Stored records:
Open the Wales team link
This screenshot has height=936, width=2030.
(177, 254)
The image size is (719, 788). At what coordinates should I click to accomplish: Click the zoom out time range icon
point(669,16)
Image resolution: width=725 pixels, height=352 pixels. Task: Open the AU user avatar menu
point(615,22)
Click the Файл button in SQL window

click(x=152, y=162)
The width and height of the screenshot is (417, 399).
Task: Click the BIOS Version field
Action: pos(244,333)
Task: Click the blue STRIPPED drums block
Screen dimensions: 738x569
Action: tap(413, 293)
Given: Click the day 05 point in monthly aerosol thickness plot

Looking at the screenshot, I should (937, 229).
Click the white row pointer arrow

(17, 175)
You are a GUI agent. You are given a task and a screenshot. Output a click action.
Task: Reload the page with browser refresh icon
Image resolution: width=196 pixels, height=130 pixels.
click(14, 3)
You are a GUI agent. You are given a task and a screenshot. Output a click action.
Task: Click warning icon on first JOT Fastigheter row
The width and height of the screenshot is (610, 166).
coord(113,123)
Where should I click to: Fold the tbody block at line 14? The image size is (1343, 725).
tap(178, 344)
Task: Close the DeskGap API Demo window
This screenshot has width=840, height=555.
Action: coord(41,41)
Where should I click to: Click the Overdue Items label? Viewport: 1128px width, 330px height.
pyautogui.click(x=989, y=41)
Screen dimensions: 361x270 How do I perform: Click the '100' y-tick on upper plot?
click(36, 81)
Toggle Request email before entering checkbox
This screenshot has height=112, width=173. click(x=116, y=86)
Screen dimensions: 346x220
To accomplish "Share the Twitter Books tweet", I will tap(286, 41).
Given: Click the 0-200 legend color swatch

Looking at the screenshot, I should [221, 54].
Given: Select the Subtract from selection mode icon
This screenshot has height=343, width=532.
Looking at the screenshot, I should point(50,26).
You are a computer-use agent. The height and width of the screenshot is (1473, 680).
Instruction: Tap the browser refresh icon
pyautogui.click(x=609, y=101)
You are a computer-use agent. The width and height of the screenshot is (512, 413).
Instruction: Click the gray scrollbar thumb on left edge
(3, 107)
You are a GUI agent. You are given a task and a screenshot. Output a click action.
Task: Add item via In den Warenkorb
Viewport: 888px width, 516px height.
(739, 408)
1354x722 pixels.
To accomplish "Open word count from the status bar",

WORK REQUIRED - Give back all the records above exactly. Keep every word.

WRITTEN ANSWER -
Open the Wales team link
This screenshot has height=936, width=2030.
(177, 254)
The image size is (719, 788). At what coordinates should I click to accomplish: Click the zoom out time range icon
point(669,16)
Image resolution: width=725 pixels, height=352 pixels. Task: Open the AU user avatar menu
point(615,22)
Click the Файл button in SQL window

click(x=152, y=162)
The width and height of the screenshot is (417, 399).
Task: Click the BIOS Version field
Action: pos(244,333)
Task: Click the blue STRIPPED drums block
Screen dimensions: 738x569
Action: tap(413, 293)
Given: Click the day 05 point in monthly aerosol thickness plot

Looking at the screenshot, I should (937, 229).
Click the white row pointer arrow

(17, 175)
You are a GUI agent. You are given a task and a screenshot. Output a click action.
Task: Reload the page with browser refresh icon
Image resolution: width=196 pixels, height=130 pixels.
click(14, 3)
You are a GUI agent. You are given a task and a screenshot. Output a click action.
Task: Click warning icon on first JOT Fastigheter row
The width and height of the screenshot is (610, 166).
coord(113,123)
Where should I click to: Fold the tbody block at line 14? The image size is (1343, 725).
tap(178, 344)
Task: Close the DeskGap API Demo window
This screenshot has width=840, height=555.
Action: coord(41,41)
Where should I click to: Click the Overdue Items label? Viewport: 1128px width, 330px height.
pyautogui.click(x=989, y=41)
Screen dimensions: 361x270 How do I perform: Click the '100' y-tick on upper plot?
click(36, 81)
Toggle Request email before entering checkbox
This screenshot has height=112, width=173. click(x=116, y=86)
Screen dimensions: 346x220
To accomplish "Share the Twitter Books tweet", I will tap(286, 41).
Given: Click the 0-200 legend color swatch

Looking at the screenshot, I should [221, 54].
Given: Select the Subtract from selection mode icon
This screenshot has height=343, width=532.
Looking at the screenshot, I should point(50,26).
You are a computer-use agent. The height and width of the screenshot is (1473, 680).
Instruction: Tap the browser refresh icon
pyautogui.click(x=609, y=101)
You are a computer-use agent. The width and height of the screenshot is (512, 413).
Instruction: Click the gray scrollbar thumb on left edge
(3, 107)
You are a GUI agent. You are given a task and a screenshot. Output a click action.
Task: Add item via In den Warenkorb
Viewport: 888px width, 516px height.
(739, 408)
1354x722 pixels.
To accomplish "Open word count from the status bar",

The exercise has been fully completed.